BMI >35 kg/m2 associated with comorbidities.

BMI > 30 kg/m2 in type 2 diabetic patients with the aim of improving control of blood glucose levels and cardiovascular risk markers.

Surgery for type II diabetes

On the other hand, there is metabolic surgery which refers to the surgical treatment of type 2 Diabetes Mellitus.

This type of surgery has reported remission of diabetes in 85% of patients and improvement in 15%. It is especially indicated in patients with poor glycemic control. The results are favorable especially in patients between 25 and 65 years of age, glycosylated hemoblobin > 7%, in patients with less than 10 years of disease evolution and in those with a BMI > 30 kg/m2.

Why is surgical intervention important?

Currently it can be said that bariatric surgery is the best method for treating diseases associated with obesity. In addition, after surgery patients have a lower risk of developing new comorbidities, which, according to multiple studies, improves life expectancy by 10 to 15 years.

However, the results of surgery vary according to each pathology:

  • Diabetes Mellitus: cure in 80% of cases and 30% reduction in the relative risk of suffering this disease.
  • Dyslipidemia: 99% improvement and reduction in the development of hypercholesterolemia and hypertriglycyidemia.
  • Arterial hypertension: surgery reduces the prevalence of hypertension by 78% and in the rest, blood pressure levels are better controlled.
  • Cardiovascular factors: improvement in cardiac function, which drastically reduces fatal cardiovascular events.
  • Sleep Apnea Syndrome: surgery reduces the severity of apnea in all patients and 80% discontinue continuous positive airway pressure (CPAP) treatment.
  • Digestive pathology: improvement of gastroesophageal reflux and other functional disorders.
  • Cancer and mortality in general: obesity is a risk factor for the development of multiple types of cancer, with this incidence decreasing after surgery.

What preparation is required for obesity surgery?

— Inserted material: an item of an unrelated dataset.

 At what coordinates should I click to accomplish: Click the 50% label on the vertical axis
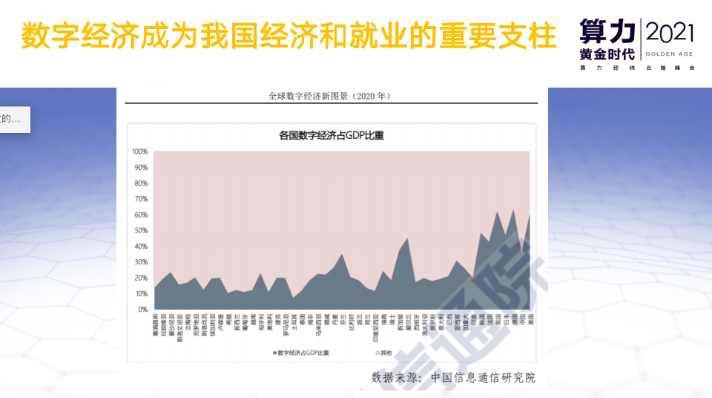[142, 230]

Prior to the intervention, the patient will be evaluated by a multidisciplinary team in order to obtain the best results after the procedure:

  1. Endocrinologist assessment: preoperative and analytical study to rule out secondary causes of morbid obesity.
  2. Endoscopic assessment: upper gastrointestinal endoscopy to study the anatomy and rule out any gastric pathology that might contraindicate surgery or modify the surgical technique.
  3. Psychological evaluation: study of eating habits and behavioral disorders, as well as the patient’s ability to understand the surgery and aftercare.

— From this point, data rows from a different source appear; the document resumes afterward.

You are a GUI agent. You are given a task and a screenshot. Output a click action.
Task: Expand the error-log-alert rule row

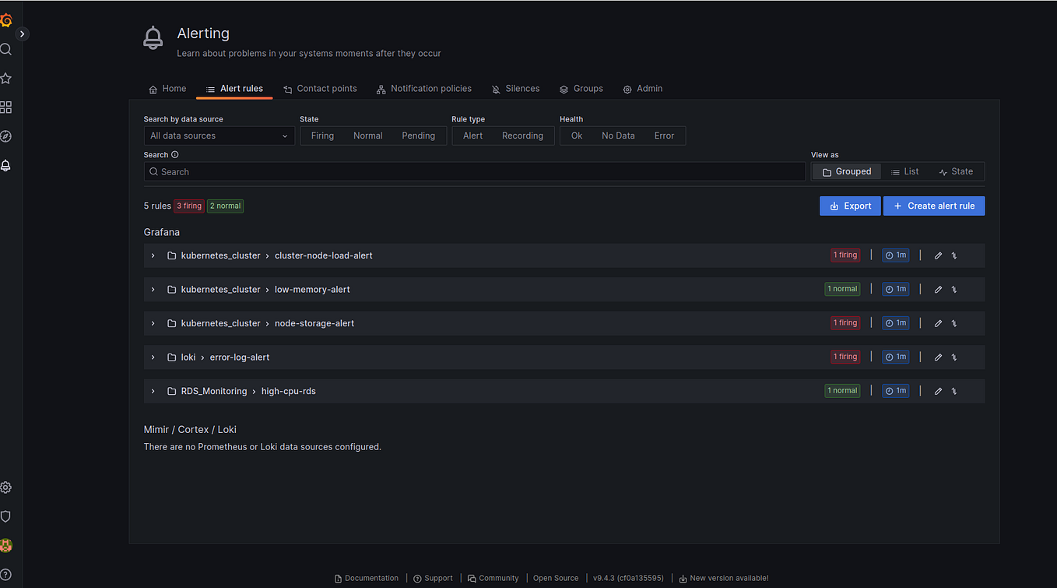[153, 357]
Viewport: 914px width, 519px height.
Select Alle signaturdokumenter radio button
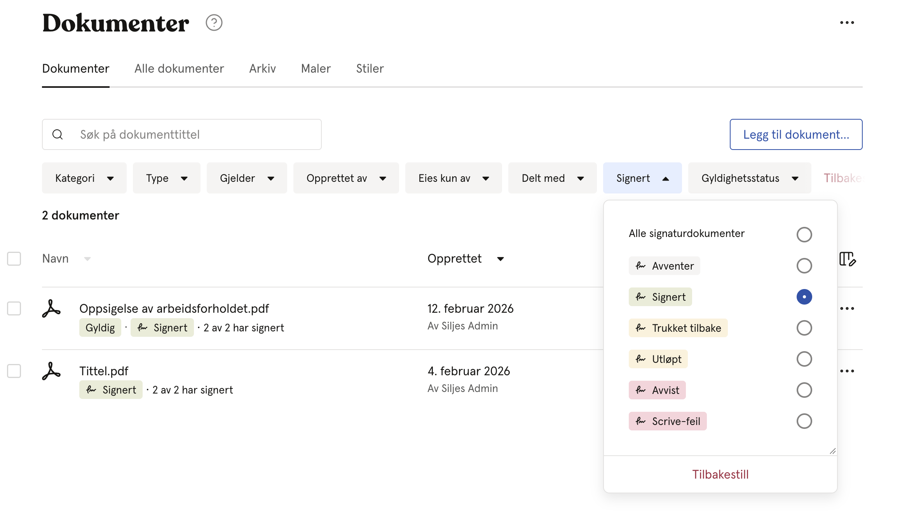804,235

After these evaluations, and if there are no contraindications, the patient will start a preoperative diet during the weeks prior to surgery with the objective of losing between 5% and 10% of excess weight before surgery.

How is the recovery?

The surgery is performed using minimally invasive techniques (laparoscopy), which favors a quick recovery of the patient and less postoperative pain. The postoperative hospital stay is between 24-48 hours. Five small incisions are made in the skin and stitches are removed 7 days after surgery.

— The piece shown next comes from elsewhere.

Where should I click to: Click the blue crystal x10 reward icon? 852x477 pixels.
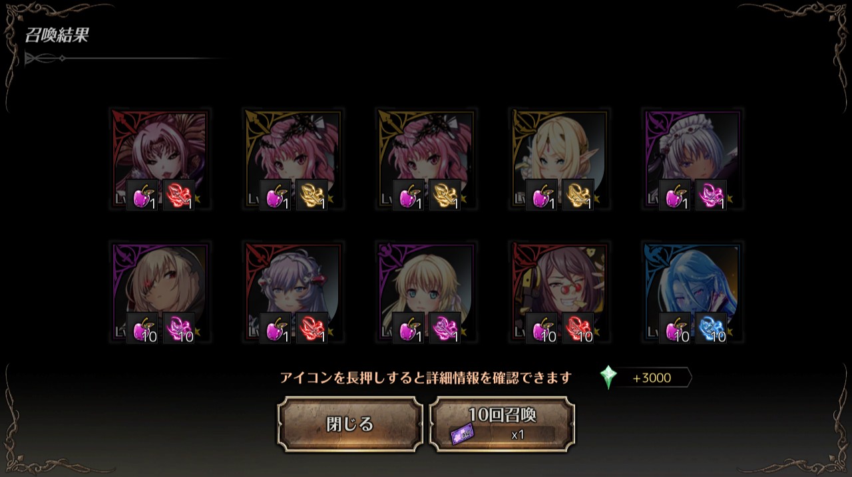click(711, 328)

In addition, during the first 4 weeks, a liquid and semi-liquid diet is recommended, which may include food supplements. Subsequently you can have a balanced diet in which it is advisable to eat 5 times a day and avoid meals out of hours.

Finally, scheduled consultations for clinical and analytical follow-up of the patient should be carried out during the next 5 years. In addition, psychological support will be important during the process of adaptation to lifestyle changes, with the aim of achieving an improvement in quality of life and greater physical and emotional well-being.